### Task inputs

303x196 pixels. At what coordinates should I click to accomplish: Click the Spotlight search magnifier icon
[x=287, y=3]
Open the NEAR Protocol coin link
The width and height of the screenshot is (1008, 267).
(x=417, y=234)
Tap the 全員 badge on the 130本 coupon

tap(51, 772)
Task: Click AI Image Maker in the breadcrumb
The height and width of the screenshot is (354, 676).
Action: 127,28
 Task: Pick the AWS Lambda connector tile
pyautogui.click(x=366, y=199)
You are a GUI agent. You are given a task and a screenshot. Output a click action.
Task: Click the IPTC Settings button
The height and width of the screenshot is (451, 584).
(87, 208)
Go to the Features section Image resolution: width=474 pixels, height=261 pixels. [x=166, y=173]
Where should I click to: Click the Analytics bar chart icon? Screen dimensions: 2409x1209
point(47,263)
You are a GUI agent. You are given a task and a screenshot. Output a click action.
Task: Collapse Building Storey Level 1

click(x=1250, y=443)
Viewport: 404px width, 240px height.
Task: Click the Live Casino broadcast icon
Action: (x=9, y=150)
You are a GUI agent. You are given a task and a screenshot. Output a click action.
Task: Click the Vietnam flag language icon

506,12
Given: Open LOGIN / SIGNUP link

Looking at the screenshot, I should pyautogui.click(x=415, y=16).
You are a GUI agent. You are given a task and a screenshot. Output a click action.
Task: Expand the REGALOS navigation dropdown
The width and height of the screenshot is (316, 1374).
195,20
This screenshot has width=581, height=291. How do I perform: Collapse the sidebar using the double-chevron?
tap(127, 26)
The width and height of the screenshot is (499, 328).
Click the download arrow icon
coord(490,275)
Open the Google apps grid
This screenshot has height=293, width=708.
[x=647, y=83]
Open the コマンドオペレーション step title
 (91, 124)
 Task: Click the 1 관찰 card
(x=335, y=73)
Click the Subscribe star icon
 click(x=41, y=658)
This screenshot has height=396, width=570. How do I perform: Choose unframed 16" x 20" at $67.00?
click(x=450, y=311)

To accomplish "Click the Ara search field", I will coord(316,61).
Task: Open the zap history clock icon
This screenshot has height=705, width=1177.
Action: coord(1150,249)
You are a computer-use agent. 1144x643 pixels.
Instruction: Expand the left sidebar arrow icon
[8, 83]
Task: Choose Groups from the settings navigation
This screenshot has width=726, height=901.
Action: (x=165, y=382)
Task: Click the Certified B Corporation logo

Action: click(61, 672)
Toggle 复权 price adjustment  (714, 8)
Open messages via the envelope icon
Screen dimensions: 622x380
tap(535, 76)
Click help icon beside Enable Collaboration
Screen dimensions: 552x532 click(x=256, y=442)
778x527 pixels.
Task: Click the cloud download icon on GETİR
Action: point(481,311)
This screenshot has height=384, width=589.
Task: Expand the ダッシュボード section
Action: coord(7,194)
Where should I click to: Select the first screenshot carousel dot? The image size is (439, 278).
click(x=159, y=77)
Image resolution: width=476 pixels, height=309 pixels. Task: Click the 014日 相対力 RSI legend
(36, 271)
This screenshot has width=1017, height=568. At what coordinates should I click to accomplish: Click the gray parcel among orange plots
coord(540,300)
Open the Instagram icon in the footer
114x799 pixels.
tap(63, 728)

### Instructions for the task
Pull out each line of the data above that contains the word "Expand".

### Result of the exercise
Task: Expand the REGALOS navigation dropdown
Instruction: Expand the left sidebar arrow icon
Task: Expand the ダッシュボード section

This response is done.